Kraken argued that the reviews were a breach of the laid off employees' severance contract, which prohibits publicly disclosing confidential information or disparaging or defaming the company.
"In the cryptocurrency industry, security and reputation are paramount. Like its peer companies, Kraken uses confidentiality and severance agreements to protect the platform's security and its reputation," Kraken co-founder and CEO Jesse Powell told Fast Company. "In those agreements, each side receives something. The former employee at issue here would like to benefit from the agreement without upholding his or her side of the bargain. We welcome employee feedback, but we won't tolerate double-dealing."
Glassdoor sent a notice to the users affected by the court decision and a timeframe by which it would have to reveal their information.
"We don't think that the court actually analyzed it under the proper legal test," Aaron Mackey, a staff attorney at EFF, told HR Dive. "So we're asking the court to take a second look at that initial determination, in addition to asking it to apply stronger protections for the anonymous reviewer."
Mackey added that their client took great care not to write anything in the review that would be in breach of the severance agreement.
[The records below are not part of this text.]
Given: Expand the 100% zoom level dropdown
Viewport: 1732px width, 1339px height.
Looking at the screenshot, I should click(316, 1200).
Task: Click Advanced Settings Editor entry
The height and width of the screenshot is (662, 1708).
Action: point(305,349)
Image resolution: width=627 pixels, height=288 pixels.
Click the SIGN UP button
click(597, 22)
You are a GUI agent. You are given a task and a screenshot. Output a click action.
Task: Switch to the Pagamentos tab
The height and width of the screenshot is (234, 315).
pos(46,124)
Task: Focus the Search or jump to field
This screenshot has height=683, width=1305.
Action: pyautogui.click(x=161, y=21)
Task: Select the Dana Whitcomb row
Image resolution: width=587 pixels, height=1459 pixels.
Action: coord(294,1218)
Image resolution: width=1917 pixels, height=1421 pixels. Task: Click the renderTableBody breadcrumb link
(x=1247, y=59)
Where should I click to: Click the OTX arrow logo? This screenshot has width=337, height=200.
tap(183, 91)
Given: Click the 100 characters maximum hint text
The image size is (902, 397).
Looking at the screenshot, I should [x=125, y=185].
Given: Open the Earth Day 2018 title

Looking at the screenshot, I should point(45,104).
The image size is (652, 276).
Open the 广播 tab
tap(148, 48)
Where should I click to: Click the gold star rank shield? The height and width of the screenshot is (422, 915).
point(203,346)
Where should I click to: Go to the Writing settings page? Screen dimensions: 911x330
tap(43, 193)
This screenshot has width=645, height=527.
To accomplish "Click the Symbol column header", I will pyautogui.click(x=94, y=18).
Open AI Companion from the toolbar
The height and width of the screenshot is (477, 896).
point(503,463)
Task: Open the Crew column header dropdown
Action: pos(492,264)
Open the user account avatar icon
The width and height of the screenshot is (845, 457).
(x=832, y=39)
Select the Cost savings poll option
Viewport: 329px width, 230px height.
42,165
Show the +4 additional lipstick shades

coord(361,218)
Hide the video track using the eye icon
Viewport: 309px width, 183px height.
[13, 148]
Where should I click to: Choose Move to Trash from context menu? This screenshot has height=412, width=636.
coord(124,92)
The commentary was not an overly negative hit job, mentioning praise for colleagues while also adding that "I personally had a deep sense of trepidation much of the time."
"Our client said things like 'didn't approve of the leadership' and 'wouldn't recommend working there,' but also had positive things to say, like felt the people he worked with were knowledgeable and smart," Mackey said.
EFF said it believes this is a breach of J. Doe's First Amendment rights and sets a dangerous precedent for a company's ability to silence employees.
"In light of the protected nature of Doe's speech and Doe's belief that this litigation is designed to chill, harass, and silence Doe and other former Payward employees, this Court should adopt more robust protections for anonymous speakers," EFF wrote in the motion to quash the subpoena compelling Glassdoor to provide the identifying information of the commenters.
Based on existing legal precedent (Krinsky v. Doe 6, 159 Cal.App.4th 1154 (2008)), Mackey said Kraken needs to establish a prima facie case, meaning it must show it has a credible argument, with evidence, to support "an initial determination" that the defendant's comments are defamatory.
"There's been a lot of cases in which these types of lawsuits are filed primarily not to actually vindicate the legal wrong that's being claimed, but to really just sort of out that person, to ridicule them, to intimidate them, to harass them, or to not just silence that individual speaker but make it known, generally, that to speak critically of the plaintiffs is really not a good idea," Mackey said.
It is EFF's stance that this case and its current rulings could set a dangerous precedent for an employer's ability to silence former employees.
"Our client, like several other Glassdoor reviewers, was simply sharing their own opinions about what it was like to work at Kraken and didn't disclose confidential information," Mackey said. "And if sharing your opinion is disparaging, or otherwise objectionable… you can never share your opinions about what it was like to work anywhere. … and that has serious implications for the sort of downstream control that a company can exert over former employees."
Negative online reviews are a significant issue for companies, with many prospective applicants checking sites like Glassdoor and others for information on potential employers. Employment brand is an increasingly important strategic initiative for HR, especially as power in the labor market shifts towards workers. Companies likely need to recognize the current era of heightened transparency, meaning that anything that goes on in their offices could end up online on Glassdoor, Yelp or Google reviews where applicants, and consumers, can see it.